The von Arnim family where large landowners in the Uckermark region which also included the Brandenstein manor house in Saxony-Anhalt. Her maternal grandfather, Carl Fenner von Fenneberg (1886–1944), served as Landrat in Magdeburg. After World War II, her family had to flee, and lost most of their land holdings. Ultimately she grew up in modest circumstances.

She completed her schooling in Hanover and then completed a commercial apprenticeship at a travel agency.

==Career==
Von Arnim's career began in the early 1976 when she began knitting while recovering in a hospital from a car accident.

In 1976, von Arnim opened a small boutique in Munich, and debuted her collection at the CPD fashion fair in Düsseldorf. She formally founded her own label in 1979, when she started wholesale distribution. In the early 1980s, she revolutionized the German knitwear market with previously unknown intarsia and bold color combinations, and was among the first designers to introduce cashmere in Germany, which earned her the moniker "The Cashmere Queen." The label made its mark with novelty sweaters bearing Henri Matisse and Pablo Picasso motifs as well as designs involving race-car drivers, horseback riders, golfers and tennis players. Since 1990, her knitwear collection has been complemented by matching woven and dress collections.

Today, Iris Von Arnim delivers to over 200 exclusive boutiques and department stores globally, she has her own production site in Italy and mono stores in Munich, Vienna and Kampen, Sylt. She lives in Hamburg, Germany and heads the largest European young designer competition, the Apolda European Design Award. She supports weaving mills in Cambodia, Pakistan and Mexico.

In 2006, Valentin von Arnim, her son, joined the company. Since 2009 he has been serving general manager, in charge of operations, marketing and sales.

In 2010, Iris von Arnim formed a joint venture with Claudia Schiffer to develop the Claudia Schiffer Cashmere Collection. Schiffer is creative director and von Arnim is responsible for product development, production and sales.
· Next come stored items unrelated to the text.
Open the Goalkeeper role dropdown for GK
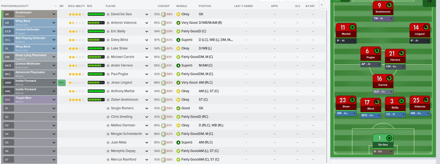Image resolution: width=440 pixels, height=164 pixels. click(54, 14)
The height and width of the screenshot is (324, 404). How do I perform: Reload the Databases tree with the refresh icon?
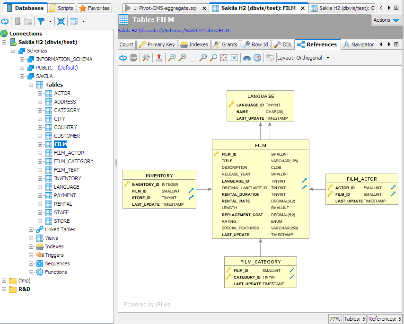[5, 21]
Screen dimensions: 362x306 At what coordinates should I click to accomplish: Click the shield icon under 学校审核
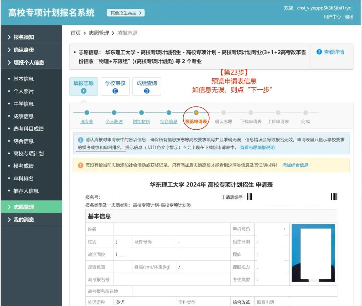(x=115, y=90)
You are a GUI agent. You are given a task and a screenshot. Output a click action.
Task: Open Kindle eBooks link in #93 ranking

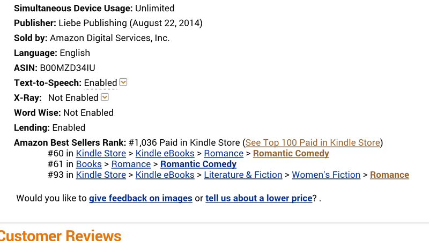pyautogui.click(x=165, y=175)
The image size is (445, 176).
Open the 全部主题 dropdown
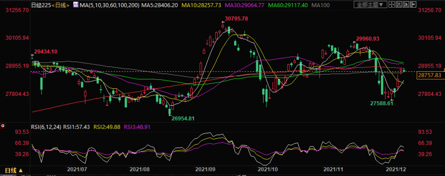click(371, 4)
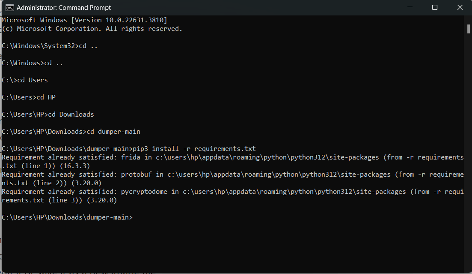Maximize the Command Prompt window
Screen dimensions: 472x274
pyautogui.click(x=435, y=7)
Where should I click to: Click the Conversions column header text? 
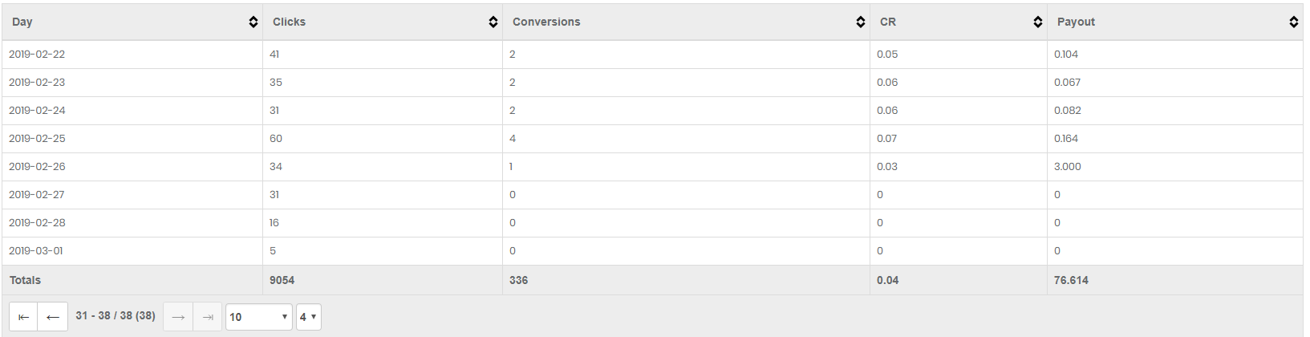click(x=546, y=22)
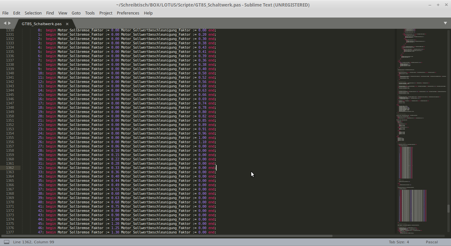The image size is (451, 246).
Task: Open the Preferences menu
Action: point(128,13)
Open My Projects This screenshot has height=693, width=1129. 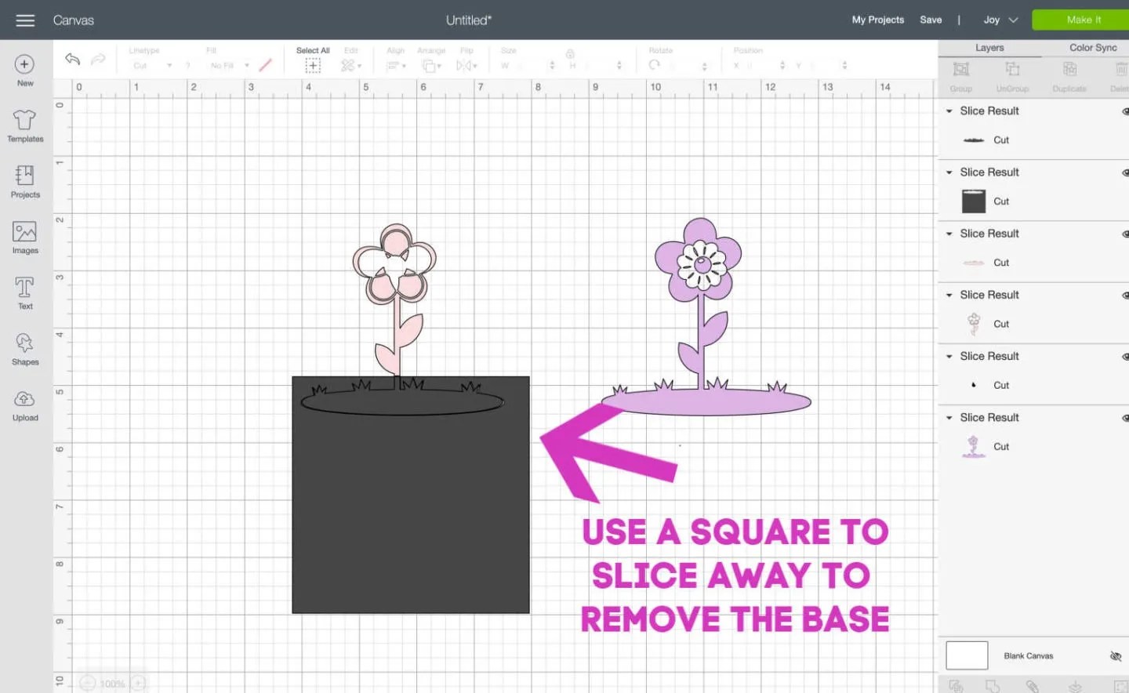[x=877, y=20]
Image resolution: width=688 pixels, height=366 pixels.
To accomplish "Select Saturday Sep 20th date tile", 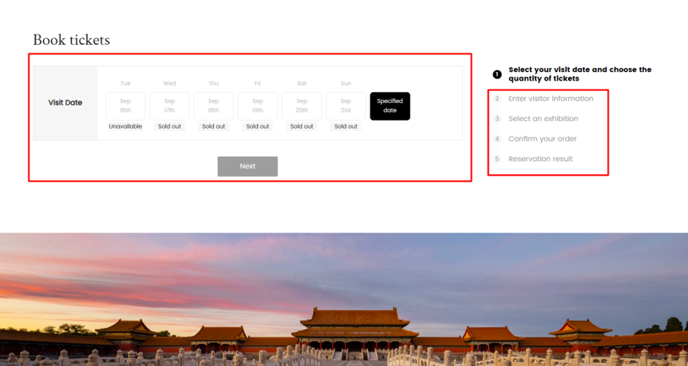I will (x=302, y=106).
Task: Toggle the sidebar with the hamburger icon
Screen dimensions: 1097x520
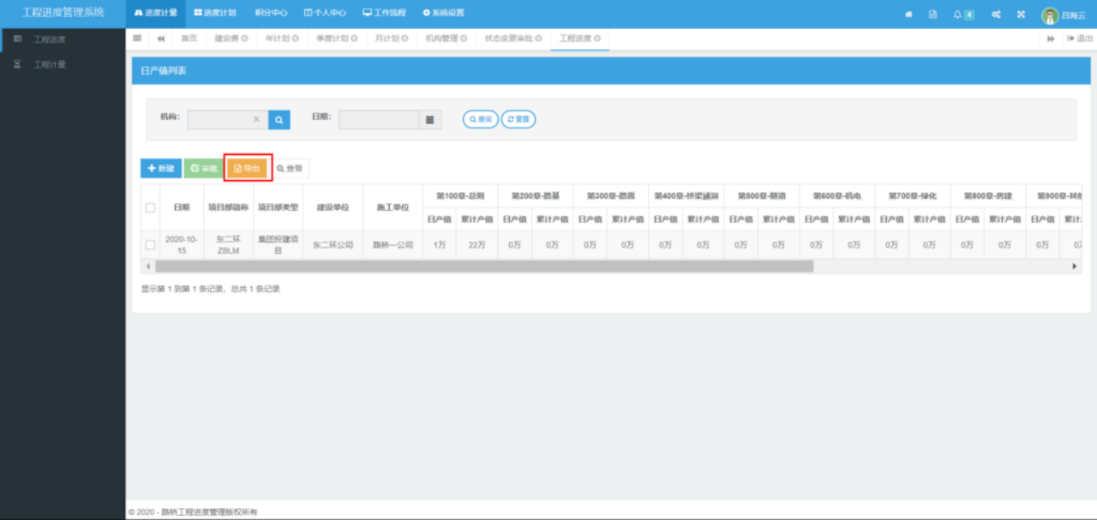Action: coord(137,39)
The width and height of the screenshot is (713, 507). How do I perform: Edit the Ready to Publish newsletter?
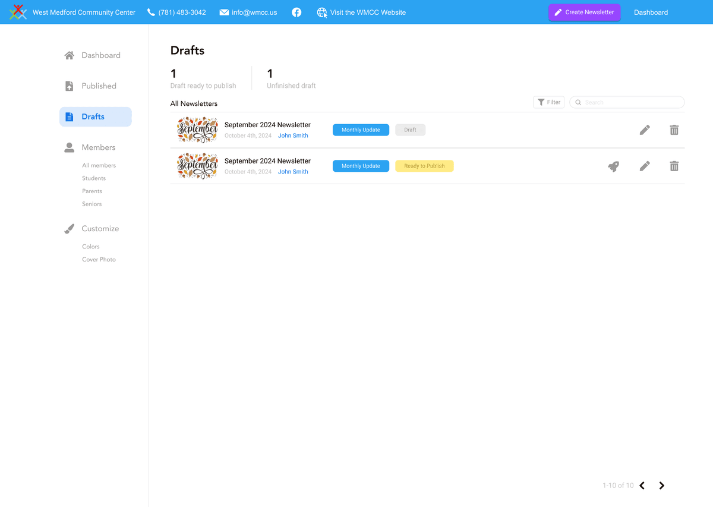click(645, 166)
In November 2012, Iris von Arnim opened a store in the city center of Munich. In June 2013, the original flagship store on the North Frisian Island of Sylt was redesigned and opened with three times the space.

In July 2013 the Iris von Arnim e-store was launched.

In August 2013 Iris von Arnim presented their first menswear collection which is called Iris von Arnim UOMO. The collection includes 15 styles, from fine knitted hoodies to chunky hand knitted sweaters and cardigans, each distinguished through particular details and craftsmanship.

In October 2013 Iris Von Arnim opened a temporary store in the center of Vienna.

==Recognition==
In April 2011, von Arnim was awarded the Thuringian Order of Merit for her role in the Apolda European Design Award and for her support of the region.